# READING TEXT:

——————————

Does that affect the attracting of people to do high energy physics experiments at Harvard? In other words, if you had a young person, graduate student or post-doctoral, they would tend not to come to the Harvard area now?

Law:

I don't think it helps. I don't know if it's quite as bad as that. I don't think that's quite such a — for graduate Law, students I don't think that's the main thing. I think the main thing for graduate students is they know there aren't very many jobs. The high energy population at universities is not expanding. So the only jobs for people with Ph.Ds. after postdocs have to be out of universities. It's very hard to stay in the high energy field unless you go to one of the national labs. They aren't expanding all that much. So I think certainly we've seen a decrease in graduate students. I don't think they are hurt so much from just the accelerators isn't here they don't mind that. They just ship them out to where they are. It's just that they know there aren't very many jobs. I think for assistant professors and post-docs it has some effect. I think it's just more convenient living near the accelerator. But I think Harvard, because it has a better name, still wins out say over some of the local Chicago universities. SLAC, Stanford being near SLAC, Berkeley, having good names and having their own accelerator there. I think the problem is what happens after the assistant professor level, where do people go. And a large number of people unfortunately are dropping out of the field.

Sopka:

I'd like to ask about the relationship between the experimental high energy people and the theoretical people. Is there much inter-communication locally?

——————————

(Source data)
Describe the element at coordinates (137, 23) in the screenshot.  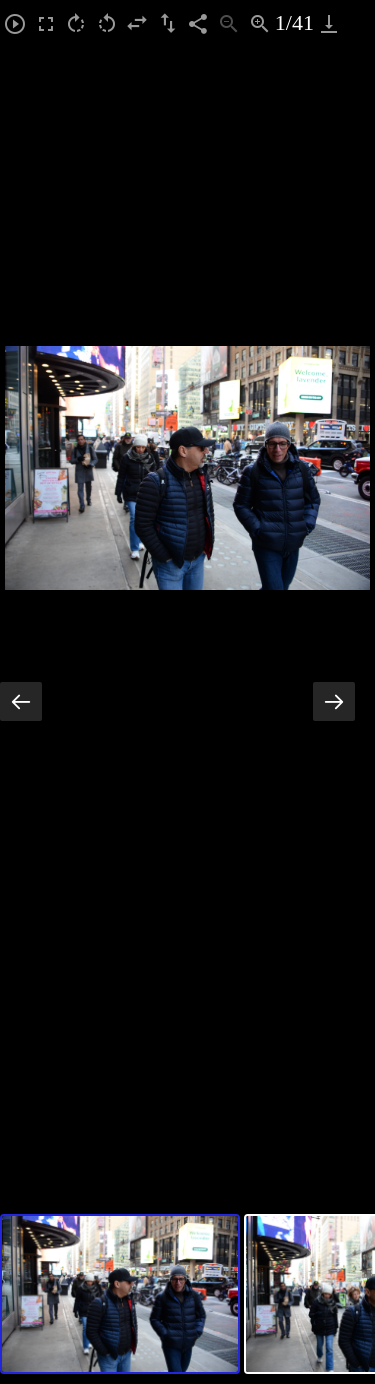
I see `[Flip horizontal]` at that location.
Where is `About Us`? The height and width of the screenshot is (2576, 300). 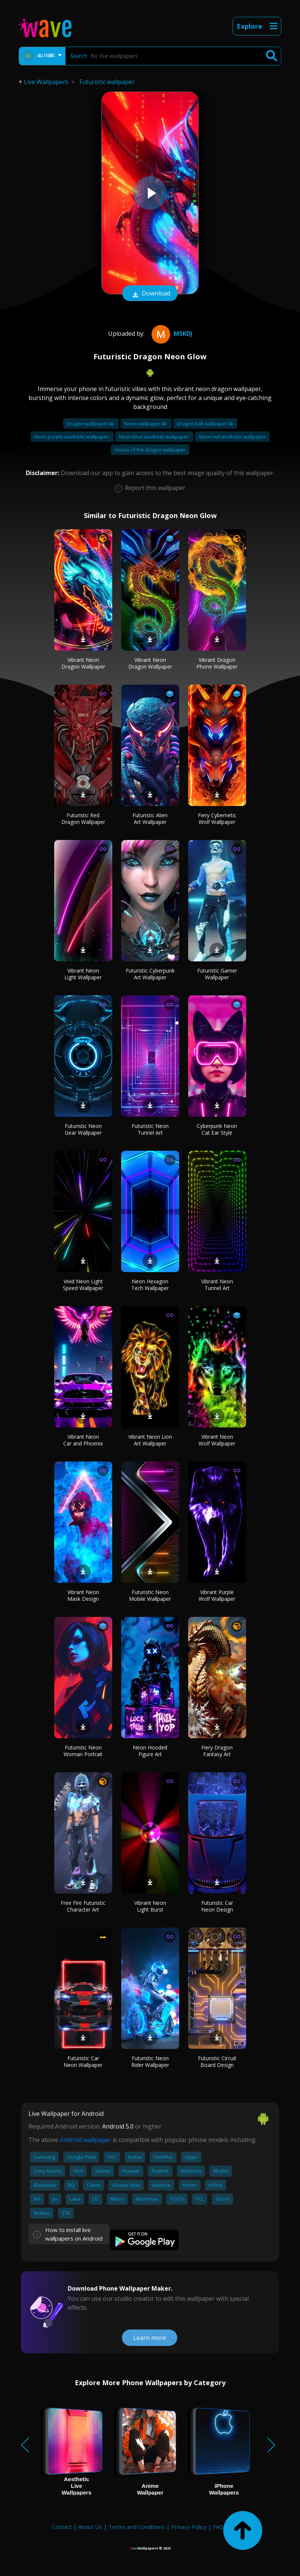
About Us is located at coordinates (90, 2526).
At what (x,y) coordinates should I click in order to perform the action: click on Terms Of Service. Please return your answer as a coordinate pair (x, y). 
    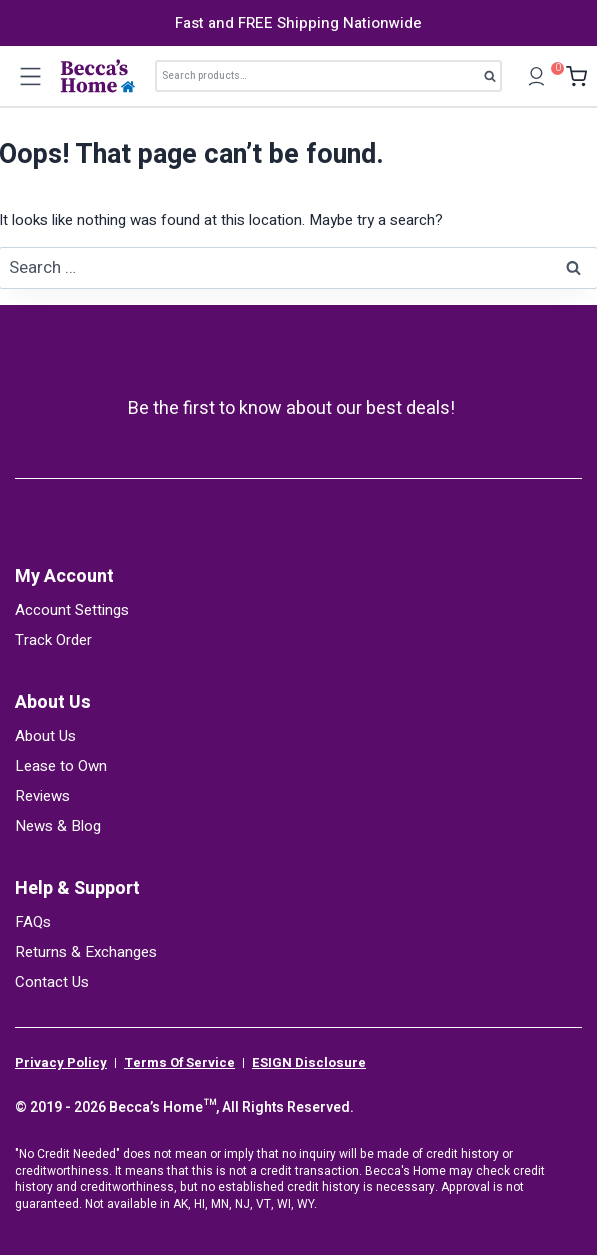
    Looking at the image, I should click on (179, 1063).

——————————

# LIST OF TASKS:
1: Could you quote, word for word, the interview on high energy physics at Harvard from "I'd like to" up to and including "much inter-communication locally?"?
2: What comes next in the interview on high energy physics at Harvard? Write the continuation, picking up after its final line.

# EXPECTED ANSWERS:
1:
I'd like to ask about the relationship between the experimental high energy people and the theoretical people. Is there much inter-communication locally?

2:
Law:

In my experience, no. I think if you ask some other people they might disagree. There was never very much communication between the bubble chamber group on the fourth floor and the theoretical group on the third floor. The only time we saw them is when they came up to the Christmas party. I think this has been one of the bad things. I think it's improved a little bit more recently with I know Rubbia's group is a more cooperative group. I think the theorists have been a bit more practically inclined. I mean, right now, because it's very exciting with Sheldon Glashow and the whole group here in The Charm business. But certainly, looking back in the last 15 years, it's something that struck me very much when I first came. There was no dialogue, at least at my level, at the research fellow level, assistant professor level, between the experimental groups and the theoretical groups. And that was very different from Birmingham where we'd all gotten together at tea time and were talking. Prof. Piles [?] who was the head of the department there I wouldn't mind asking him some question. Here I wouldn't even dare to go and ask Schwinger or anything. I think Schwinger only spoke to me twice in the whole 10 years here, that he and I were both in the same building. So I think it's better now. In a sense as the experimentalists, we have to go and ask them.

Sopka:

I wondered how, as the future physics develops, whether there are some suggestions for specific lines of inquiry from the experimental point of view, do they have to be generated within the experimental group, or would the theoretical group come up with some inquiries that might prove fruitful and feasible?

Law:

I think in the past it's usually the theoreticians that-well, it works both ways. Most recently I think it's — now, thinking about it I'm thinking of examples. After the theorists would come up with a theory based initially on some initial experimental results, they will come up with a theory that then suggests other experiments to either confer or disprove the theory. Protect those new particles that came out [???] plus or minus. I mean, they were — well, if you like, they were already suggested by theory by Shelly Glashow when he first proposed charm many years ago. But people have sort of forgotten about this, and they came as a big surprise, and immediately the whole of the theorists jump onto this and come up with all sorts of other things that one can check out. So it's a sort of two way process. Sometimes I'm thinking things way past, and then the theorists have come up — like Fermi proposed the neutrino and new Yukawa meson. It was many years before experimenters found this particle.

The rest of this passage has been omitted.